È una corsa verso la gloria apparentemente inarrestabile ed invece Andrea rallenta, nella primavera del 1994. Si pensa che sia appagato, ha raggiunto la fama ed il successo in poco tempo; è arrivato alla Juventus, il massimo per ogni giocatore, ed ha perso il senso della modestia, pensa di essere già “arrivato”. Durante le ultime faticosissime partite, Andrea è accolta da fischi, da cori di scherno. Un giorno, alla fine di un allenamento, un tifoso juventino arriva a mollargli un ceffone, tanto per ricordargli la sua condizione di privilegiato e per fargli ritrovare la strada smarrita del sacrificio.
É l’inizio del calvario. Si trova presto una spiegazione a quel vuoto dentro, purtroppo, così come per quella febbre persistente che s’insinua nel suo organismo, provocandogli un continuo senso di spossatezza. Andrea si fa visitare, ma tutto sembra normale, il suo rendimento, però, continua a peggiorare.
Il 20 maggio del 1994 Andrea Fortunato è ricoverato in isolamento, presso la Divisione Universitaria di Ematologia delle “Molinette” di Torino. Dopo successivi esami medici, il risultato è agghiacciante: leucemia acuta linfoide!

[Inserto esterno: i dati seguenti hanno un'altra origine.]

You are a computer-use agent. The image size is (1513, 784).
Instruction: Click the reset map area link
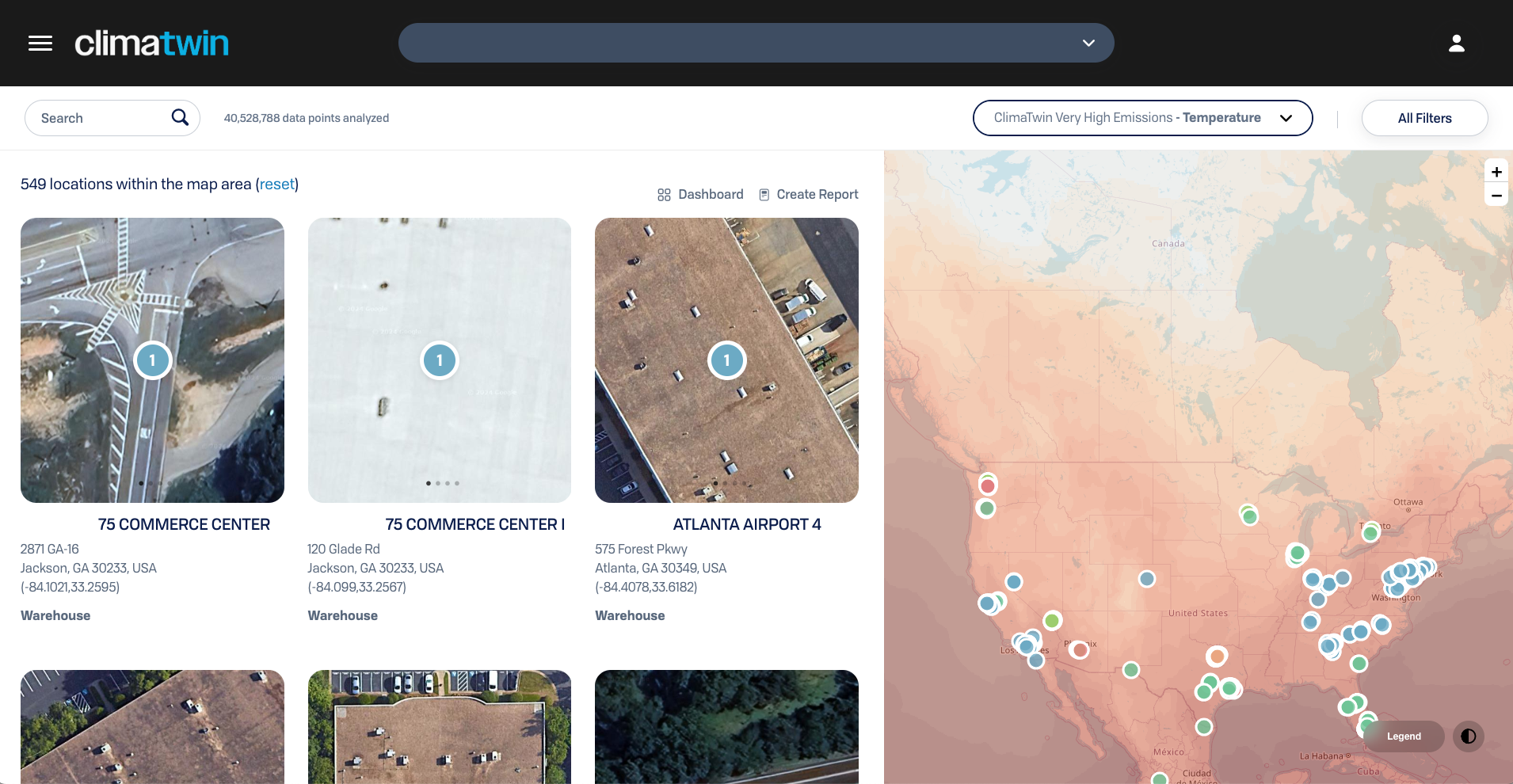tap(276, 185)
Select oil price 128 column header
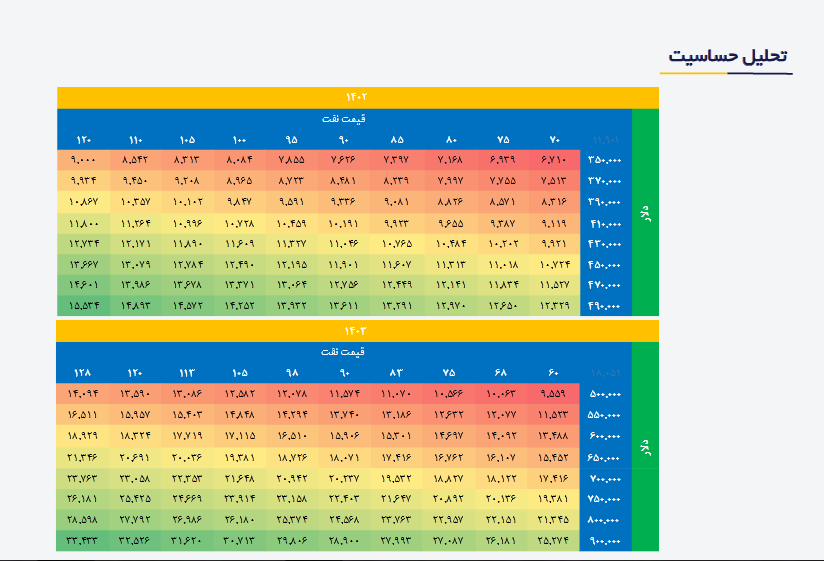The image size is (824, 561). click(81, 373)
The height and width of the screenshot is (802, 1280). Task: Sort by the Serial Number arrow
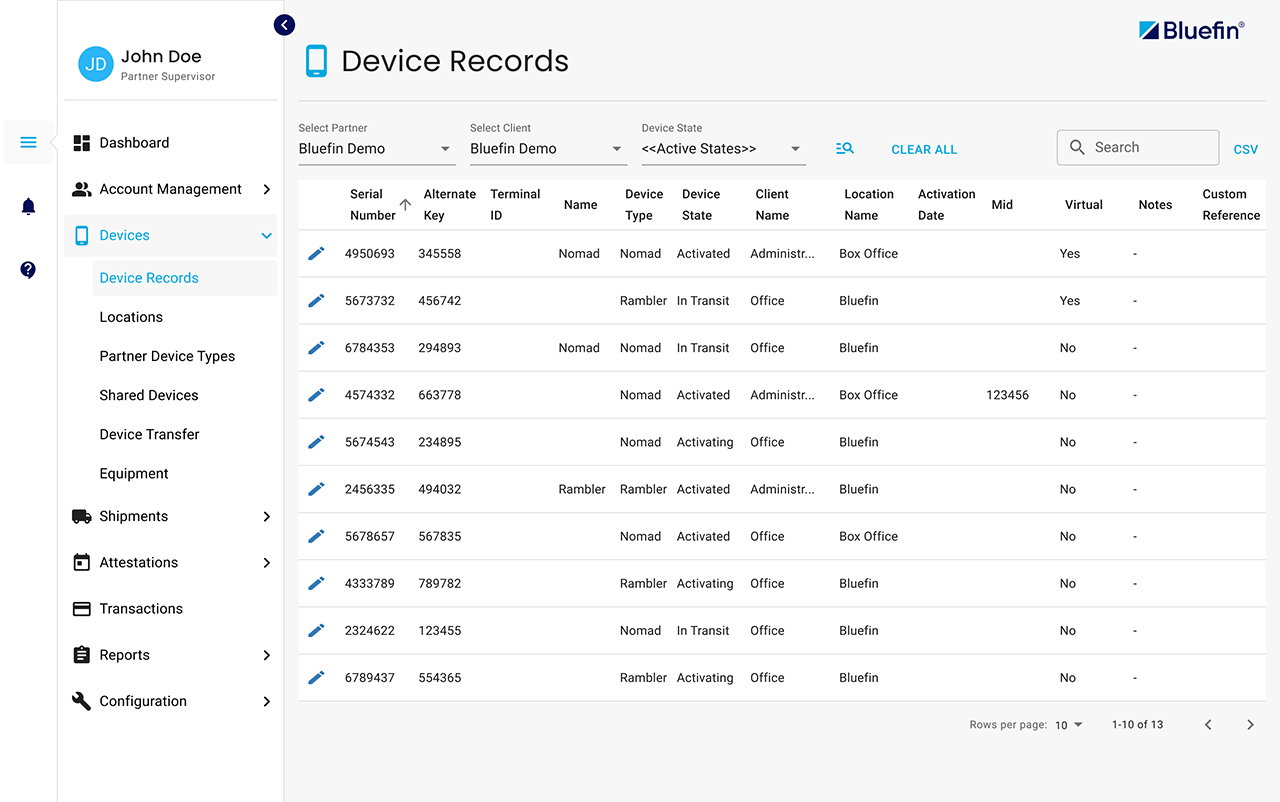tap(405, 205)
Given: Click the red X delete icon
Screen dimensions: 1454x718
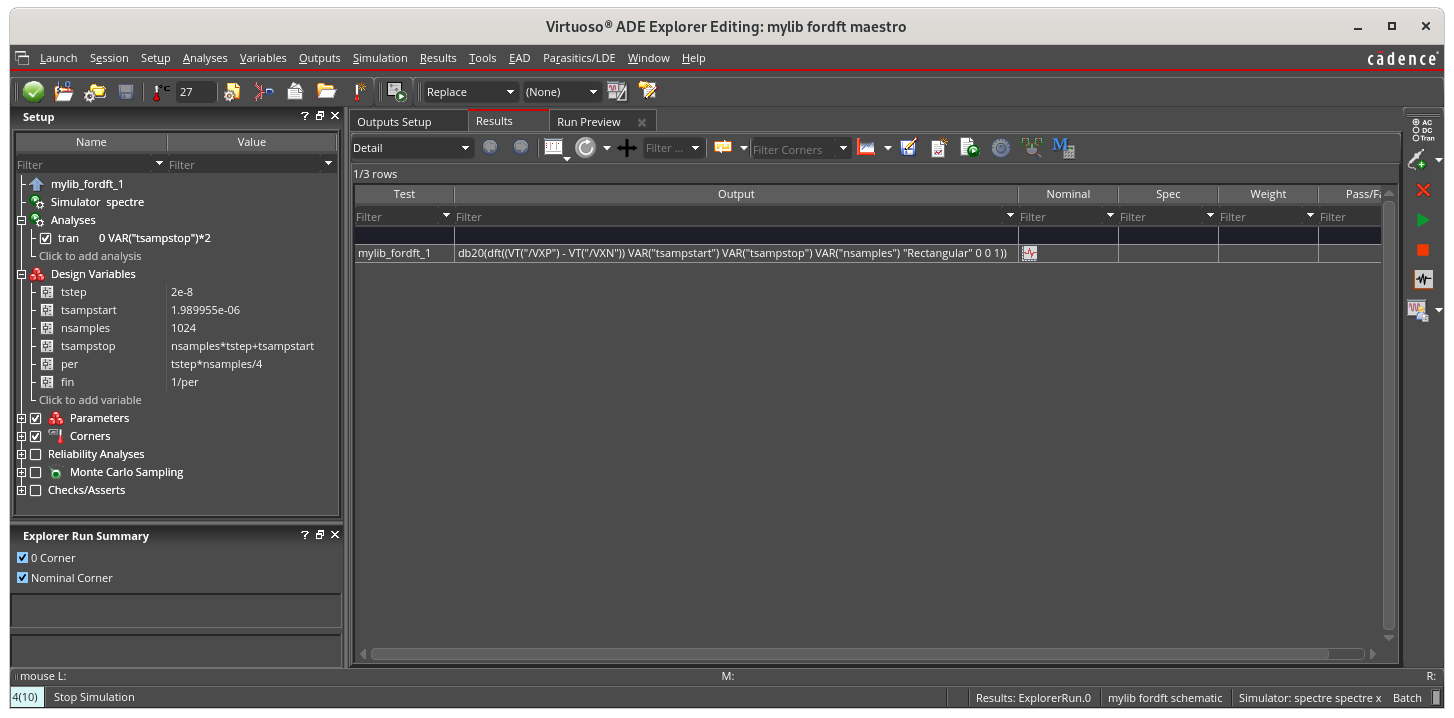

Dall’ospedale delle “Molinette”, Andrea è trasferito a Perugia dove, grazie alla donazione della sorella Paola, subisce un primo trapianto di midollo osseo. L’esito è negativo, Andrea necessita di un nuovo trapianto. Si offre volontario il padre Giuseppe e l’operazione da buoni risultati. Il fisico di Andrea, infatti, reagisce ed accenna ad un recupero che fa sperare per il meglio: Andrea esce dall’ospedale, si ricongiunge, addirittura, ai compagni di squadra e li segue durante la trasferta a Genova, in occasione di Sampdoria-Juventus giocata il 26 febbraio del 1995. È emozionante vederlo sulle tribune dello stadio “Marassi”, felice come un bambino, a tifare per la sua amata Juventus.
Quando tutti cominciano a pensare che stia vincendo la sua battaglia, arriva una maledetta influenza a spezzare il filo della speranza. Il 25 aprile del 1995, alle otto di sera, Andrea muore. I compagni di nazionale apprendono la notizia mentre sono a Vilnius alla vigilia di una partita contro la Lituania. Prima di giocare, si osserva un minuto di silenzio in sua memoria. Poche settimane dopo la Juventus festeggia il suo 23° scudetto; 23 come gli anni che aveva Andrea.